REQUIREMENT:
Could you write out the data below word for word, from the line containing "The height and width of the screenshot is (1500, 1000)." through the end, including both ends?

(Data for locating words and elements)
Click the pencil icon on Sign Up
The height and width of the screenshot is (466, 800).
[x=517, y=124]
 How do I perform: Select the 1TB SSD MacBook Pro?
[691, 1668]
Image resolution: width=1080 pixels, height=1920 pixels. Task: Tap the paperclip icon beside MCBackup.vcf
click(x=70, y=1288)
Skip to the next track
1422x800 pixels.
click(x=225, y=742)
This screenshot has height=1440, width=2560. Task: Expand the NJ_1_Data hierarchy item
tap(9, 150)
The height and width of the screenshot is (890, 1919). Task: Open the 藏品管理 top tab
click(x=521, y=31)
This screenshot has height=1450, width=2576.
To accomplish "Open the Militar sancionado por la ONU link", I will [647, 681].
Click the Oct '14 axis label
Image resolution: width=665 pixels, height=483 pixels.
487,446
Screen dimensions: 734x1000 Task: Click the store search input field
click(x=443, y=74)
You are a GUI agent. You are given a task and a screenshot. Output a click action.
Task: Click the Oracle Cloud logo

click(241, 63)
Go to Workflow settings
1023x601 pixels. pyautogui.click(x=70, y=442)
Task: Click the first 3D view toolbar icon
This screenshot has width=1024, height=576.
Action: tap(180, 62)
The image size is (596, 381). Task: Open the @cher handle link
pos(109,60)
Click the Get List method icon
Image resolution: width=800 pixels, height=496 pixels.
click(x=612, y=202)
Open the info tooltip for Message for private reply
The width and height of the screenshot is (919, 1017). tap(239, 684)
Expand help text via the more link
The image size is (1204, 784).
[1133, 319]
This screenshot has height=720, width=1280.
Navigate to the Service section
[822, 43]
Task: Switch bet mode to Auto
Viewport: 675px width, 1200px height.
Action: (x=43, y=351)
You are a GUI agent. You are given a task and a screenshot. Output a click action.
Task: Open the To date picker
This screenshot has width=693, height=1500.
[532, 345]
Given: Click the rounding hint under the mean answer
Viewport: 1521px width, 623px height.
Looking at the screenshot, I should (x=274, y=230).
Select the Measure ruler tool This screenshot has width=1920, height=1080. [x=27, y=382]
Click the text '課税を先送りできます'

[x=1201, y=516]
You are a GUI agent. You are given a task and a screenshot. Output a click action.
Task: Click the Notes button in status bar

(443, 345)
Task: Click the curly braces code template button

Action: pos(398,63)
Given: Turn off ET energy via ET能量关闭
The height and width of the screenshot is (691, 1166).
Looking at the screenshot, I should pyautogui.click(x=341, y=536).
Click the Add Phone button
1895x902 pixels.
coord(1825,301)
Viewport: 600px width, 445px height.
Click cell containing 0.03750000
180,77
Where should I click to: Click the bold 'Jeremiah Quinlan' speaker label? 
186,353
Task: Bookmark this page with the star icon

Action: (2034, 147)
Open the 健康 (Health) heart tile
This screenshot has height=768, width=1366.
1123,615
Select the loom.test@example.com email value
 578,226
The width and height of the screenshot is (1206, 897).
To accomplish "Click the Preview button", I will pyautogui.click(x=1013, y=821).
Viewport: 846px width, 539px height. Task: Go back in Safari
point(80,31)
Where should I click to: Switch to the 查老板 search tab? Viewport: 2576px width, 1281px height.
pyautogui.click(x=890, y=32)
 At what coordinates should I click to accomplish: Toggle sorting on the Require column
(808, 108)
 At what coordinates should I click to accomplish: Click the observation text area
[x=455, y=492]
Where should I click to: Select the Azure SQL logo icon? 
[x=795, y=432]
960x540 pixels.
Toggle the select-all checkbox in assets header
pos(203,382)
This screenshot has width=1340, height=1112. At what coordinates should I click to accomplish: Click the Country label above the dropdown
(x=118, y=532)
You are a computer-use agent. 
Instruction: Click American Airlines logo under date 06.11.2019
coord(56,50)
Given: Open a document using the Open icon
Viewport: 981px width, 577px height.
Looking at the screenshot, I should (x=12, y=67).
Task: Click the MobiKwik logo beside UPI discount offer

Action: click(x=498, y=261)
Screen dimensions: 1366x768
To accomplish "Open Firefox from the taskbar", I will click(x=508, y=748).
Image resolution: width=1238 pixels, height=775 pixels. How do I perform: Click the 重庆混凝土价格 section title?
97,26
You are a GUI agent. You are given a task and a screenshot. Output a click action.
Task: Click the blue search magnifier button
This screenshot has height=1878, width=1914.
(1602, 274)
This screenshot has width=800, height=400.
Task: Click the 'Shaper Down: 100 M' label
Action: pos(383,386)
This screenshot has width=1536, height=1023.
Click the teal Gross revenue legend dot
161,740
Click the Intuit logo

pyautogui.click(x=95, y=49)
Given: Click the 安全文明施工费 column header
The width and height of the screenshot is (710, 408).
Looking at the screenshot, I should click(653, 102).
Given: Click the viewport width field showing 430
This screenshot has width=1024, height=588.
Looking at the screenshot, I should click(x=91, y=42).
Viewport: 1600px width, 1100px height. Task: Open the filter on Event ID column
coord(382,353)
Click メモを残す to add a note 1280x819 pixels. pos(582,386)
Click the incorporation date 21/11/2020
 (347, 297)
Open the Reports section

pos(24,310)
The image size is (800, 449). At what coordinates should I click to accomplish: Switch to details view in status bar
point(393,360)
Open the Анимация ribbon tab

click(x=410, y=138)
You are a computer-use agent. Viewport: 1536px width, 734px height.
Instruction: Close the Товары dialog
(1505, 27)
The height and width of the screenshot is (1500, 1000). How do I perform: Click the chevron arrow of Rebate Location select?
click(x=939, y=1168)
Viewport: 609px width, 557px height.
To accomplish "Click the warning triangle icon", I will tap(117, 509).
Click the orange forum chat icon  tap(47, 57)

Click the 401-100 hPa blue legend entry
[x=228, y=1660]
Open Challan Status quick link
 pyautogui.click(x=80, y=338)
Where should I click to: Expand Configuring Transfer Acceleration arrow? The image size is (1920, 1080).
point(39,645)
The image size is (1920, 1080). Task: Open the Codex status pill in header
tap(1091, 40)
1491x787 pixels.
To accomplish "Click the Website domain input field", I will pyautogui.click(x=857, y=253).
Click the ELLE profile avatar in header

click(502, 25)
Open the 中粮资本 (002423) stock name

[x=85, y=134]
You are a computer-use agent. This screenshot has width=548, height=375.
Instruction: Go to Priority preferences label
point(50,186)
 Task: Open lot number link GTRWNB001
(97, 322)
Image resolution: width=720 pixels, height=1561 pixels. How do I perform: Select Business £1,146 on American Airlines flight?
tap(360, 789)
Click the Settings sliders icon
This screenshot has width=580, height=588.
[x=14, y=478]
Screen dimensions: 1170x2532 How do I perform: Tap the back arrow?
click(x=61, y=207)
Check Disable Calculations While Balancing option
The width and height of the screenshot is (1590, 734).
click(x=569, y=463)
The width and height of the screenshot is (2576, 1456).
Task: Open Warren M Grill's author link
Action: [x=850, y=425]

COMPLETED EXERCISE:
The height and width of the screenshot is (1500, 1000). How do I perform: Click the chevron arrow of Rebate Location select?
click(x=939, y=1168)
Viewport: 609px width, 557px height.
To accomplish "Click the warning triangle icon", I will tap(117, 509).
Click the orange forum chat icon  tap(47, 57)

Click the 401-100 hPa blue legend entry
[x=228, y=1660]
Open Challan Status quick link
 pyautogui.click(x=80, y=338)
Where should I click to: Expand Configuring Transfer Acceleration arrow? The image size is (1920, 1080).
point(39,645)
The image size is (1920, 1080). Task: Open the Codex status pill in header
tap(1091, 40)
1491x787 pixels.
To accomplish "Click the Website domain input field", I will pyautogui.click(x=857, y=253).
Click the ELLE profile avatar in header

click(502, 25)
Open the 中粮资本 (002423) stock name

[x=85, y=134]
You are a computer-use agent. This screenshot has width=548, height=375.
Instruction: Go to Priority preferences label
point(50,186)
 Task: Open lot number link GTRWNB001
(97, 322)
Image resolution: width=720 pixels, height=1561 pixels. How do I perform: Select Business £1,146 on American Airlines flight?
tap(360, 789)
Click the Settings sliders icon
This screenshot has width=580, height=588.
[x=14, y=478]
Screen dimensions: 1170x2532 How do I perform: Tap the back arrow?
click(x=61, y=207)
Check Disable Calculations While Balancing option
The width and height of the screenshot is (1590, 734).
click(x=569, y=463)
The width and height of the screenshot is (2576, 1456).
Task: Open Warren M Grill's author link
Action: [x=850, y=425]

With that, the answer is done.